Pixel coordinate grounding data:
┌────────

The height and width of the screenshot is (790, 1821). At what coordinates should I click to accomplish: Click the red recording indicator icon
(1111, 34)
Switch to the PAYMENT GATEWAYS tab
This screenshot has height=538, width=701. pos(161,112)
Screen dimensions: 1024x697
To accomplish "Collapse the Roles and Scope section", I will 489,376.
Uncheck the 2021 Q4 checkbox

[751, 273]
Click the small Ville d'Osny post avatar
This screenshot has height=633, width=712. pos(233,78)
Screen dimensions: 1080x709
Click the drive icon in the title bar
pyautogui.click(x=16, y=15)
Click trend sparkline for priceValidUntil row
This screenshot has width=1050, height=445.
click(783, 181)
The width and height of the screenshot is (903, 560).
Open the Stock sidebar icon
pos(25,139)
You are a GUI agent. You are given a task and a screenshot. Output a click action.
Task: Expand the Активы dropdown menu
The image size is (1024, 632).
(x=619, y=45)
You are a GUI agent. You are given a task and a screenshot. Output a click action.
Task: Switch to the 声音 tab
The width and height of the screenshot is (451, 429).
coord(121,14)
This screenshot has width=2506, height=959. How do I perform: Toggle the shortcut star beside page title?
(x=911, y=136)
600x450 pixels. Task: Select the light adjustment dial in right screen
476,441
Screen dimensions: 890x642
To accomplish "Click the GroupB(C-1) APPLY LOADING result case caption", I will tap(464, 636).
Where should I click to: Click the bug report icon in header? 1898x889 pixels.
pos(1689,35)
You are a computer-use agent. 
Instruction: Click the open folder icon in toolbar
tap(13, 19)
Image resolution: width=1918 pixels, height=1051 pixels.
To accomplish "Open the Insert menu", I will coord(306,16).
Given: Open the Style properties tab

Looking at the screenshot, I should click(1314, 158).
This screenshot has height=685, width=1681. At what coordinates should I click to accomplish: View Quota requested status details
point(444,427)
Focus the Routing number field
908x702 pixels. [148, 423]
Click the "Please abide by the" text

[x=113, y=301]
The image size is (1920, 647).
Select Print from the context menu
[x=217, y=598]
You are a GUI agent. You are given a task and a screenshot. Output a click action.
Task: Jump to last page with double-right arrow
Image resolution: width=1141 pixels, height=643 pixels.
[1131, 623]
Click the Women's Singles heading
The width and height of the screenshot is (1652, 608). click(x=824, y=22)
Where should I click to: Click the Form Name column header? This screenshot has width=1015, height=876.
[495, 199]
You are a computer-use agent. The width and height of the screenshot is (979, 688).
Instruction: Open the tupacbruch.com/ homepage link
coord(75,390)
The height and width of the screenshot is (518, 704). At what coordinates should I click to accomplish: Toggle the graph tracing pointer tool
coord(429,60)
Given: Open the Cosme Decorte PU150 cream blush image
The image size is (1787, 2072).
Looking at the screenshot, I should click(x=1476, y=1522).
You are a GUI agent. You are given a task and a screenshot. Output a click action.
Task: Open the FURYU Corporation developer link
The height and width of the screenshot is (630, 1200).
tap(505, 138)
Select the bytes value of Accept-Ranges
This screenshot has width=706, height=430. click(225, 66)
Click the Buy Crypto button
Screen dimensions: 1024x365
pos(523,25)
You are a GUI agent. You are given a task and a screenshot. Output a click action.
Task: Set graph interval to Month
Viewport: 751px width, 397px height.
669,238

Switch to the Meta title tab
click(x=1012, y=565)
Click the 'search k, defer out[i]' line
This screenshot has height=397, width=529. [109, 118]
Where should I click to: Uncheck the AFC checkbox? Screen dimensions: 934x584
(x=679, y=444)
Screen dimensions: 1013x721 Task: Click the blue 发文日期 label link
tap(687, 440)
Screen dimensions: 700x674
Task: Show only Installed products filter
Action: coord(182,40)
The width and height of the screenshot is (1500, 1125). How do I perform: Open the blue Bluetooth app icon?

└────────

#### What is needed
Work out, please, how many lines above contain "will"; answer only with the number.

#### Result for this exercise
3